*Given problem*
Rewrite the lines of the material between the line holding "Screen dimensions: 1568x777" and the line holding "[x=225, y=8]", inclusive, changing "thumbnail" to "preview image" and leaving everything else the same.

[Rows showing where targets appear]

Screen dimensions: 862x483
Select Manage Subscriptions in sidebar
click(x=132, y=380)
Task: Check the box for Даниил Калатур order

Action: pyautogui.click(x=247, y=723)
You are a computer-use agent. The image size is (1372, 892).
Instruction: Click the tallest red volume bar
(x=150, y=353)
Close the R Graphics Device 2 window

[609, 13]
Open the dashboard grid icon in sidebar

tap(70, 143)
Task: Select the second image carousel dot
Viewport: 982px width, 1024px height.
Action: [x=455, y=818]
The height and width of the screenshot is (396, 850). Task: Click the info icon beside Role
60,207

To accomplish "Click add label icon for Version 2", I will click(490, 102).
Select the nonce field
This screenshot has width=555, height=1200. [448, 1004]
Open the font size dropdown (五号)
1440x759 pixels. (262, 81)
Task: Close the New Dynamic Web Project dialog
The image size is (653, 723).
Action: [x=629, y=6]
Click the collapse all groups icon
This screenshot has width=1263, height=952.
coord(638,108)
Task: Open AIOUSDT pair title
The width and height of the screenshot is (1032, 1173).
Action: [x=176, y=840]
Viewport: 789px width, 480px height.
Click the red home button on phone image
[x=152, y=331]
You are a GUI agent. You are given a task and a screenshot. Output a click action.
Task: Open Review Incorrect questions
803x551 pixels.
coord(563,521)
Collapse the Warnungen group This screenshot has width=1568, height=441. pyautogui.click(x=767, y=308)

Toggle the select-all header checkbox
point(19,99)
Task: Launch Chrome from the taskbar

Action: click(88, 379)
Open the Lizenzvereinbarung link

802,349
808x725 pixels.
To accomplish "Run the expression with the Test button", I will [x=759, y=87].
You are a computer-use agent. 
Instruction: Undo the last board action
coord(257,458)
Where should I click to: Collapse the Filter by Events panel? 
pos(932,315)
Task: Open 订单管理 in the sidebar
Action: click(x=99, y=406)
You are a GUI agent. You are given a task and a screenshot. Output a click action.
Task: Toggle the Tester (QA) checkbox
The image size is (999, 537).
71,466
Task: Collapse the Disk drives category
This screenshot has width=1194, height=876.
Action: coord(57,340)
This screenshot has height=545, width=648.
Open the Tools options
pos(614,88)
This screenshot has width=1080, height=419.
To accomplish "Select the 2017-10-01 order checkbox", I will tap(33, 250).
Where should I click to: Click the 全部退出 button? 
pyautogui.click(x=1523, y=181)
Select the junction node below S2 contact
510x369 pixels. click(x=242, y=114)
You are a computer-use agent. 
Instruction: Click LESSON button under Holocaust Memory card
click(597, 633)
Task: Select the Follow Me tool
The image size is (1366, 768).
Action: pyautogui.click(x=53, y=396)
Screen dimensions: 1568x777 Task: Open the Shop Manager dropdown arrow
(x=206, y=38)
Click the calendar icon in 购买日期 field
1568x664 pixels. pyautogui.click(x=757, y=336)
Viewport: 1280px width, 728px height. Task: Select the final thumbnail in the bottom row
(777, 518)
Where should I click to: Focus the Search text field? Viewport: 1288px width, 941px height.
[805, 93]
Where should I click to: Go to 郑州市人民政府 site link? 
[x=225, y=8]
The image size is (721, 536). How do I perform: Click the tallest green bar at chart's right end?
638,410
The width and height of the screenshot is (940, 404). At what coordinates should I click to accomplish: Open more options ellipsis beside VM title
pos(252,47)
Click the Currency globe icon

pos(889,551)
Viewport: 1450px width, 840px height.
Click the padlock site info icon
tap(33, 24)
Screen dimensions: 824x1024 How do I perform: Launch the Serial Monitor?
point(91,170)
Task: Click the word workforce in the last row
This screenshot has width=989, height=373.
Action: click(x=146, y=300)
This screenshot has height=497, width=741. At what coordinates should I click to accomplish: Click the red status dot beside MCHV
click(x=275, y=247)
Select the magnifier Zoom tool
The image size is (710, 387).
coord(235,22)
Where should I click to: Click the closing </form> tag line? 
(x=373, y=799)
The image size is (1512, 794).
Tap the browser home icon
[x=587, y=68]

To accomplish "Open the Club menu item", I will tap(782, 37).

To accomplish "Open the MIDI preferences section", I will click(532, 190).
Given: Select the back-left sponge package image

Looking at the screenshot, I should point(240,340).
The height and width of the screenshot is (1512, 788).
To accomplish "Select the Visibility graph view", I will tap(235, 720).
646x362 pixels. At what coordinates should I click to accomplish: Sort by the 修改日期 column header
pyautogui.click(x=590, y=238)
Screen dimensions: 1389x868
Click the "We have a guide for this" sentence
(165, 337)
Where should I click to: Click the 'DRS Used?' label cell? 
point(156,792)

*Result*
Screen dimensions: 1568x777 Task: Open the Shop Manager dropdown arrow
(x=206, y=38)
Click the calendar icon in 购买日期 field
1568x664 pixels. pyautogui.click(x=757, y=336)
Viewport: 1280px width, 728px height. Task: Select the final preview image in the bottom row
(777, 518)
Where should I click to: Focus the Search text field? Viewport: 1288px width, 941px height.
[805, 93]
Where should I click to: Go to 郑州市人民政府 site link? 
[x=225, y=8]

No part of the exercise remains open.